■ COSA FARE ■
1. Secondo il brano sull'intervista a Milosevic, in quale data il periodico di Tel Aviv pubblicò l'intervista?
2. Indica se le affermazioni seguenti concordano con il brano sull'intervista a Milosevic, rispondendo sì o no e citando le parole decisive del brano:
(a) Milosevic indica Sharon come esempio di chi si è espresso contro il separatismo albanese.
(b) L'intervista comparve su una testata di Gerusalemme.
(c) Secondo Milosevic, Israele ha ricambiato la buona volontà serba nei momenti difficili.
── SEZIONE DEL DOCUMENTO ──
Lo "Ha'aretz Magazine" di Tel Aviv pubblicava un anno
fa, e piu' precisamente il 23 marzo 2001, una lunga
intervista a Milosevic. Tra le tante altre domande
dell'intervistatore, una riguardava direttamente
Israele. Alla richiesta di esporre la sua opinione nei
confronti di Israele in generale e piu' in particolare
della posizione di Israele riguardo alla Jugoslavia,
Milosevic rispondeva quanto segue: "Abbiamo sempre
avuto un atteggiamento positivo nei confronti
dell'esigenza del popolo israeliano di vivere in pace
ed essere libero. Ma devo ammettere che,
sfortunatamente, la nostra buona volonta' non e' stata
contraccambiata da Israele nei momenti difficili per il
popolo serbo, quando quest'ultimo era esposto a ogni
tipo di pressione - da quelle mediatiche ed economiche,
a quelle armate. In realta', vi e' stato chi ha alzato
la propria voce contro il separatismo albanese. Sharon,
per esempio. Ma si e' trattato di rare eccezioni". Si
noti bene che Milosevic, mentre si premura di citare a
esempio Sharon, non spende nemmeno mezza parola per i
palestinesi.
───
── DATI FORNITI ──
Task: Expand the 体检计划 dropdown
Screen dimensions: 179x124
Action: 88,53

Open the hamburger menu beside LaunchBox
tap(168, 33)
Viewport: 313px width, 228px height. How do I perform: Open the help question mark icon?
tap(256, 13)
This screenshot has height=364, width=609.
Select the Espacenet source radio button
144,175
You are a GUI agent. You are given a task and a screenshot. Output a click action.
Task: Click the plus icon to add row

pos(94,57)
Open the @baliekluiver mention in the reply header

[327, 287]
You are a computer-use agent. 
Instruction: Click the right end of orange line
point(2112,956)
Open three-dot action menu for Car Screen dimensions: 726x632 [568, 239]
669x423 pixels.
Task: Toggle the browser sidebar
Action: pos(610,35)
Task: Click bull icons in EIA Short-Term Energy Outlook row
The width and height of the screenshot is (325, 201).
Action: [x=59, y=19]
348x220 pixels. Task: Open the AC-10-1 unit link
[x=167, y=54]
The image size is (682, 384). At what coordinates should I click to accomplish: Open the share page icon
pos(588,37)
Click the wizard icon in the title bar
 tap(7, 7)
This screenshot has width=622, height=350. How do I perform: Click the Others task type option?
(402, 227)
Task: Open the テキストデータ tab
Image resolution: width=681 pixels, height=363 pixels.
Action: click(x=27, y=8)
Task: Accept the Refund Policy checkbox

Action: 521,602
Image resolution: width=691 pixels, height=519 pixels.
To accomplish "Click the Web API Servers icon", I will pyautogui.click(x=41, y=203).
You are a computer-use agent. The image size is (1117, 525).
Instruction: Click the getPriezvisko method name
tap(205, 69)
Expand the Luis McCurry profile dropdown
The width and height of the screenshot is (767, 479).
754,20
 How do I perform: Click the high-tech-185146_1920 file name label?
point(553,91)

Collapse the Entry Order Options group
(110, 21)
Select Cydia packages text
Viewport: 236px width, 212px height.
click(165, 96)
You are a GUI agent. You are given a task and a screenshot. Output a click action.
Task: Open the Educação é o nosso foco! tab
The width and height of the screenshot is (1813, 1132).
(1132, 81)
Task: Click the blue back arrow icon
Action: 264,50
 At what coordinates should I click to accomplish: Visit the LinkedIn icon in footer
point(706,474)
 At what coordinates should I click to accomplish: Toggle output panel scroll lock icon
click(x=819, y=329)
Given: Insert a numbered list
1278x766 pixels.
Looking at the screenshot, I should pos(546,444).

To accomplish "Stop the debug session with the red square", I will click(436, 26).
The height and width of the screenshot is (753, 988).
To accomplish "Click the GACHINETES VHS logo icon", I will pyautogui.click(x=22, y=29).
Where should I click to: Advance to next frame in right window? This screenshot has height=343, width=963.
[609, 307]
───
■ RISPOSTE FORNITE ■
1. Il 23 marzo 2001.

2.
(a) Sì: «vi e' stato chi ha alzato la propria voce contro il separatismo albanese. Sharon, per esempio».
(b) No: «Lo "Ha'aretz Magazine" di Tel Aviv».
(c) No: «la nostra buona volonta' non e' stata contraccambiata da Israele».